(Beginning of Material shown)

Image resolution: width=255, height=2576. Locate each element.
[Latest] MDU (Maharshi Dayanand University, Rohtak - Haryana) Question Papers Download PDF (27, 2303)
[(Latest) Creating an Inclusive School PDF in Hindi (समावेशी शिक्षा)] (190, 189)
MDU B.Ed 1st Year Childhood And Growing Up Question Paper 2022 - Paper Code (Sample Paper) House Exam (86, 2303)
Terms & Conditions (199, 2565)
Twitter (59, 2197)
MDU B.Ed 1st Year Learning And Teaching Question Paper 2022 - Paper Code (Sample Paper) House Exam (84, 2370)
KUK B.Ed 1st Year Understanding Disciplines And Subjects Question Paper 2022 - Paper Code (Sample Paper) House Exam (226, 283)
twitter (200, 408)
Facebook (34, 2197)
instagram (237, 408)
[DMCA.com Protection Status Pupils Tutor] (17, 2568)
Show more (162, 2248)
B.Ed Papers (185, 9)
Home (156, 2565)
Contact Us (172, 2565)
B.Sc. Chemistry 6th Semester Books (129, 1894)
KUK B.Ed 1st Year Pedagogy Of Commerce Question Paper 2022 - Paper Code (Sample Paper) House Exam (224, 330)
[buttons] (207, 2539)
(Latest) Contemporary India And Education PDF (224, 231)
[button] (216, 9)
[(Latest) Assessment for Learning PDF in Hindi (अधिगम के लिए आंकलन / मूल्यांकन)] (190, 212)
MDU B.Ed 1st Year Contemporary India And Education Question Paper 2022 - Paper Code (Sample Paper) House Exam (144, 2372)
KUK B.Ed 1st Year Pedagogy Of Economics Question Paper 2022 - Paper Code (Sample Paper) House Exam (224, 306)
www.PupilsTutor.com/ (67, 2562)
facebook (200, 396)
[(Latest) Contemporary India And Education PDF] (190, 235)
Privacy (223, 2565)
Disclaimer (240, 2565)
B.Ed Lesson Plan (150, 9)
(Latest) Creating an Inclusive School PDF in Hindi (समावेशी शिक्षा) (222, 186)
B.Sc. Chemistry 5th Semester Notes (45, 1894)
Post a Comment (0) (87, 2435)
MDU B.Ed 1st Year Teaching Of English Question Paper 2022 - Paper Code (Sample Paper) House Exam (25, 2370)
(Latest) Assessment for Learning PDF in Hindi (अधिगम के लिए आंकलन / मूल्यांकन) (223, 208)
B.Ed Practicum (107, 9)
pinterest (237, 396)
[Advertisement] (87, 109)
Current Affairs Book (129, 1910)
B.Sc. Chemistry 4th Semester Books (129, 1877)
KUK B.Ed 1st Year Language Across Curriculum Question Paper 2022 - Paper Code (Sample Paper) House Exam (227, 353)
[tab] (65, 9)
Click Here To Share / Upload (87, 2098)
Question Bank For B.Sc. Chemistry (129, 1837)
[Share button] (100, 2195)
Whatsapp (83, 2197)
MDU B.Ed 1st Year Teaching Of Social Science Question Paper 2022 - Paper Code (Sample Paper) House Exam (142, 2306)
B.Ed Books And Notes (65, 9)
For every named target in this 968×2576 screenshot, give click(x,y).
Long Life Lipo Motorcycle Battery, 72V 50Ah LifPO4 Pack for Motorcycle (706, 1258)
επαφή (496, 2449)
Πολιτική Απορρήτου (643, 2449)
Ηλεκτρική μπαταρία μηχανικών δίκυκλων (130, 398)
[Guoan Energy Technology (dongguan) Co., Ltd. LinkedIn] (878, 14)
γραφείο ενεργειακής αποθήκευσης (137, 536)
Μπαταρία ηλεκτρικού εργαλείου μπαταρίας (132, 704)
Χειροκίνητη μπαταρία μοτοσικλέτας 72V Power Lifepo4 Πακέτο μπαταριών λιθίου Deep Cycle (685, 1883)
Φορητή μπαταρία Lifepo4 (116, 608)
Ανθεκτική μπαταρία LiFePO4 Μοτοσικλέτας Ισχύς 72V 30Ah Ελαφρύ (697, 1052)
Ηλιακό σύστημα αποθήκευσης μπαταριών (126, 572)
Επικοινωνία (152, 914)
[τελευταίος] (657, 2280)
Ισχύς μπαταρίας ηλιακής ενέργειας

(End of Material shown)

Action item - Each line of the material that includes the string "Share" is to be counted; give only the final number.

Expected answer - 2